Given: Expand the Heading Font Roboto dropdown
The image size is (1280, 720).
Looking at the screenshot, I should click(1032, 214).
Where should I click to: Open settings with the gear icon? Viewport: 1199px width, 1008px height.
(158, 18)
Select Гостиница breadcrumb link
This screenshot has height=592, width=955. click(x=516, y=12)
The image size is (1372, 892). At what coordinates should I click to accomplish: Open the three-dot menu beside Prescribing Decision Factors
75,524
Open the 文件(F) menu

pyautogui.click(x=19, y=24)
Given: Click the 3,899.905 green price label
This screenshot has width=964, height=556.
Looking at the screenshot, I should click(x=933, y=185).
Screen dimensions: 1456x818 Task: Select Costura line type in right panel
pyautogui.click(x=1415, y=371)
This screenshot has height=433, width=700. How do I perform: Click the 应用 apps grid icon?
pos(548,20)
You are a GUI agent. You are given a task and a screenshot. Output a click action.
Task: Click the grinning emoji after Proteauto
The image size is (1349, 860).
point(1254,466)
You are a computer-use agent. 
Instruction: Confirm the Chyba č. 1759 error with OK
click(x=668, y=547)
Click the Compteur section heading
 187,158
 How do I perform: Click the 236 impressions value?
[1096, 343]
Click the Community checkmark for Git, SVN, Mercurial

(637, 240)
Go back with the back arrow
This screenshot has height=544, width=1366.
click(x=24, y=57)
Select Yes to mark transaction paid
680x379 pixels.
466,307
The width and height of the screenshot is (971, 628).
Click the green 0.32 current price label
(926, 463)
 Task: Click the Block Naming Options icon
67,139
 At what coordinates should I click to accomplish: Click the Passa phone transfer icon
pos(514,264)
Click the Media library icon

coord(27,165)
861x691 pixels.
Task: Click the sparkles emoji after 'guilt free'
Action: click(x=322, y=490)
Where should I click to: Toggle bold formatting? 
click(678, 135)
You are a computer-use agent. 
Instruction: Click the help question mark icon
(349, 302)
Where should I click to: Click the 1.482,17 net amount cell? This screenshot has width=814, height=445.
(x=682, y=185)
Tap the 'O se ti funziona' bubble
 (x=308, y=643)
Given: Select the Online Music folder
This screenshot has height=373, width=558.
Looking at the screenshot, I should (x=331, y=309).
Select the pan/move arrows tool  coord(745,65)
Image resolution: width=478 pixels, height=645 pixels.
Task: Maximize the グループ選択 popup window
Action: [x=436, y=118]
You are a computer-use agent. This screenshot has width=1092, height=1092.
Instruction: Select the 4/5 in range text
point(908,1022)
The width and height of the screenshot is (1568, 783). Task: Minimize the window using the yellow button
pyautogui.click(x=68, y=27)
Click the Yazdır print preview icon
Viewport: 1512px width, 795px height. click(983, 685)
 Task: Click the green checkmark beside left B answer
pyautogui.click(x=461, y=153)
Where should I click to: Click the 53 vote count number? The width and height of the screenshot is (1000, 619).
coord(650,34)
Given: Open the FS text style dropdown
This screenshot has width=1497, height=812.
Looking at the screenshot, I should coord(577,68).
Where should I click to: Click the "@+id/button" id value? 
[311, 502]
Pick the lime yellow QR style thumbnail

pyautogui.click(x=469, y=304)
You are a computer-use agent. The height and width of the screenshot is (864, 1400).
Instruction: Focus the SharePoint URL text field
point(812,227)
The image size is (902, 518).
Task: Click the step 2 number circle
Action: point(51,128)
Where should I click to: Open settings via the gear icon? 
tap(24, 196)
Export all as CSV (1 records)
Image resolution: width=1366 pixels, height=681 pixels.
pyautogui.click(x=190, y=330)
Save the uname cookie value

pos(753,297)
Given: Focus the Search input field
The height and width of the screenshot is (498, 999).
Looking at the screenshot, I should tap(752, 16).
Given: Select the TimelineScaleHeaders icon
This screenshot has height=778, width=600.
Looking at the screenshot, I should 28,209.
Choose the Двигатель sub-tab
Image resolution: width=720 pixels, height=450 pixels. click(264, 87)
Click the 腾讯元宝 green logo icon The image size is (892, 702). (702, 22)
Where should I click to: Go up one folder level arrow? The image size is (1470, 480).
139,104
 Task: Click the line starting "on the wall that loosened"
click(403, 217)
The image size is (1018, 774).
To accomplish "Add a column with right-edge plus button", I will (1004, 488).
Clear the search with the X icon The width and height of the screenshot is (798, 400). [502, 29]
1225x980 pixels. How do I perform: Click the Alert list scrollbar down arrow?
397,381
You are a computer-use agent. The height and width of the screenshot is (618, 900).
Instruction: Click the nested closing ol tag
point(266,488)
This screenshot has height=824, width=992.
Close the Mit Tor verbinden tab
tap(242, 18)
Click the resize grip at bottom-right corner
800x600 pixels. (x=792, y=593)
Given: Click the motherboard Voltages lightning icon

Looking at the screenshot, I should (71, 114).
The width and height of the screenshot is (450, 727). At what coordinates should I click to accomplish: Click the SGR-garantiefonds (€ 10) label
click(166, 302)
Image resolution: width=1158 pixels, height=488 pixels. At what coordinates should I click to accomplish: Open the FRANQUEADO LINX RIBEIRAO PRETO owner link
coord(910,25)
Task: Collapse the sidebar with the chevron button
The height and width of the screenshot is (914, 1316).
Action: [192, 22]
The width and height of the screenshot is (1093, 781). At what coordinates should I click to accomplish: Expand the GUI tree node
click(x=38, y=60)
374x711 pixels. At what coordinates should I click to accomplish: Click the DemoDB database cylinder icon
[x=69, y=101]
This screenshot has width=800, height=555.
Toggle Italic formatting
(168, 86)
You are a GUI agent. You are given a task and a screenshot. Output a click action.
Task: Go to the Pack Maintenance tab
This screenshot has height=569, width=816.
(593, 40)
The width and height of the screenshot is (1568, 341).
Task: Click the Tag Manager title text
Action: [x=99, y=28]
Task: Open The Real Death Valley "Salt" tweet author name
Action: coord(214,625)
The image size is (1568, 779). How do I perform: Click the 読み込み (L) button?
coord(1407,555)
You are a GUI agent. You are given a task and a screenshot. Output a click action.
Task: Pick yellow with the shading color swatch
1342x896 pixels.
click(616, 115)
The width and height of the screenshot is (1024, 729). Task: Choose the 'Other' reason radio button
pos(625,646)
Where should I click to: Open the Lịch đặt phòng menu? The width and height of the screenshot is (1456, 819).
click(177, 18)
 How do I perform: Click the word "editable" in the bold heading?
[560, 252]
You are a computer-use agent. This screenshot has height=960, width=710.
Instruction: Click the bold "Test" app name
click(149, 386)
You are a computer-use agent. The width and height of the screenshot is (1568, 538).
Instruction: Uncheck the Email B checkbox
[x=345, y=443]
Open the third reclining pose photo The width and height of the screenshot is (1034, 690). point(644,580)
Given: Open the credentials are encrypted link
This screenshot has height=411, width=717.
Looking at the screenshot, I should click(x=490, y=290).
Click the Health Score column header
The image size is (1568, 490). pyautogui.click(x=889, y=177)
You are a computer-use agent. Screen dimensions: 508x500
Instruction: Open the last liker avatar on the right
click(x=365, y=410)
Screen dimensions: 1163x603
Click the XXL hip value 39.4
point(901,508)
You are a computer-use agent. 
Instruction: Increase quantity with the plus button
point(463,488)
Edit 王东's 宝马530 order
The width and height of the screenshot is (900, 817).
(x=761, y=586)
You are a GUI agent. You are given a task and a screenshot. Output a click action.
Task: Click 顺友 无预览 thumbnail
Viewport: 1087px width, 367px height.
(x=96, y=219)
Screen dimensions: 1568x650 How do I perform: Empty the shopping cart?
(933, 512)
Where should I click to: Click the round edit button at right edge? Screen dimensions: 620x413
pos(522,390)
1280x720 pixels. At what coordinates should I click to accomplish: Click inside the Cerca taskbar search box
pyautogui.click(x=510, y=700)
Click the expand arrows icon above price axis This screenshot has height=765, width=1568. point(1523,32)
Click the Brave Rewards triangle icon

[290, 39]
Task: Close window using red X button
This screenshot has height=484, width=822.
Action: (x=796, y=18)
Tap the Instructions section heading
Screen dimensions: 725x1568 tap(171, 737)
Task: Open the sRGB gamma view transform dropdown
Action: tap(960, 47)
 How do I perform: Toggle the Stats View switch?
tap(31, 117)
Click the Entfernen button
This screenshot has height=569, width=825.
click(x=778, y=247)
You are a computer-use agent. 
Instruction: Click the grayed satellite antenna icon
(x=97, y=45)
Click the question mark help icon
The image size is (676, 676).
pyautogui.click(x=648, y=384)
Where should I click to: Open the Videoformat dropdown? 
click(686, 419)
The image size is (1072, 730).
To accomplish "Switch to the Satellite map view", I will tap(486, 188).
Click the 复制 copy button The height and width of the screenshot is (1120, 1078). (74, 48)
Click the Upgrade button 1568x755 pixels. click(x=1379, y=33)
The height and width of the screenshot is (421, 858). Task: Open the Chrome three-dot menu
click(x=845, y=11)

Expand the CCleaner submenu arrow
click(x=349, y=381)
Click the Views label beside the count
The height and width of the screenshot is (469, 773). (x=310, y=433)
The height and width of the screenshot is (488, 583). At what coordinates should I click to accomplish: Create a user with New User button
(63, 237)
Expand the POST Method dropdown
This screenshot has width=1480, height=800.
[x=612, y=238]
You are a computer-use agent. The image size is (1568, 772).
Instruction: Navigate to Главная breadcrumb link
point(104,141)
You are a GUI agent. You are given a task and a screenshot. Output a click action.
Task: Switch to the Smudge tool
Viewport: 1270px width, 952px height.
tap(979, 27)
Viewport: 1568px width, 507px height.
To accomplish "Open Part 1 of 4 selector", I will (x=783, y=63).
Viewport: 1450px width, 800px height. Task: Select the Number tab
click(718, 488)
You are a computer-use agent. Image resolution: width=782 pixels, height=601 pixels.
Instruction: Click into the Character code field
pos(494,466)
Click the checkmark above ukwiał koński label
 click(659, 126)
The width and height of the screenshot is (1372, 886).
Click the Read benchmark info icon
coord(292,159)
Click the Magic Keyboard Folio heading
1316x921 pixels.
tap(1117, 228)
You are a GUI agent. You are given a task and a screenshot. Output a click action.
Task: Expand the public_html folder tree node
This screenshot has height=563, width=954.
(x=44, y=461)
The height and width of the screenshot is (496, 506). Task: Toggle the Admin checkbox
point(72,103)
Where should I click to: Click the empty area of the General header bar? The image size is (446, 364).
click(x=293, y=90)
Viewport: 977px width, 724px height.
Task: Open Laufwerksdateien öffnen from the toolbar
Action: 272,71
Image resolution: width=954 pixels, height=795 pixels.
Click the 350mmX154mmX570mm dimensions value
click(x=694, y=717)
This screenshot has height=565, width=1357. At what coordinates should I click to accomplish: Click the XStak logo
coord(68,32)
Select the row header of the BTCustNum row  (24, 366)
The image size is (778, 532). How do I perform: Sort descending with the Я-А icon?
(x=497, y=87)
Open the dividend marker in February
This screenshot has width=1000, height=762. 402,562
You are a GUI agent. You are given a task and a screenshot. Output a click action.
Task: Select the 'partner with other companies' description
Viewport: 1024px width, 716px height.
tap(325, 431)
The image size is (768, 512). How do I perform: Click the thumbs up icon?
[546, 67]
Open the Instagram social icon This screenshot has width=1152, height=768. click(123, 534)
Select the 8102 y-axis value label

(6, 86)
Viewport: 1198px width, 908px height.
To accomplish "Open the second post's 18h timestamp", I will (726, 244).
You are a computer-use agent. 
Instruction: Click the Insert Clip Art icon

--

### Problem requirements
Please show the lines of the material that contain the string "will".

### Answer for this exercise
To accomplish "Add a column with right-edge plus button", I will (1004, 488).
To accomplish "Switch to the Satellite map view", I will tap(486, 188).
To accomplish "Open Part 1 of 4 selector", I will (x=783, y=63).
To accomplish "Open the second post's 18h timestamp", I will (726, 244).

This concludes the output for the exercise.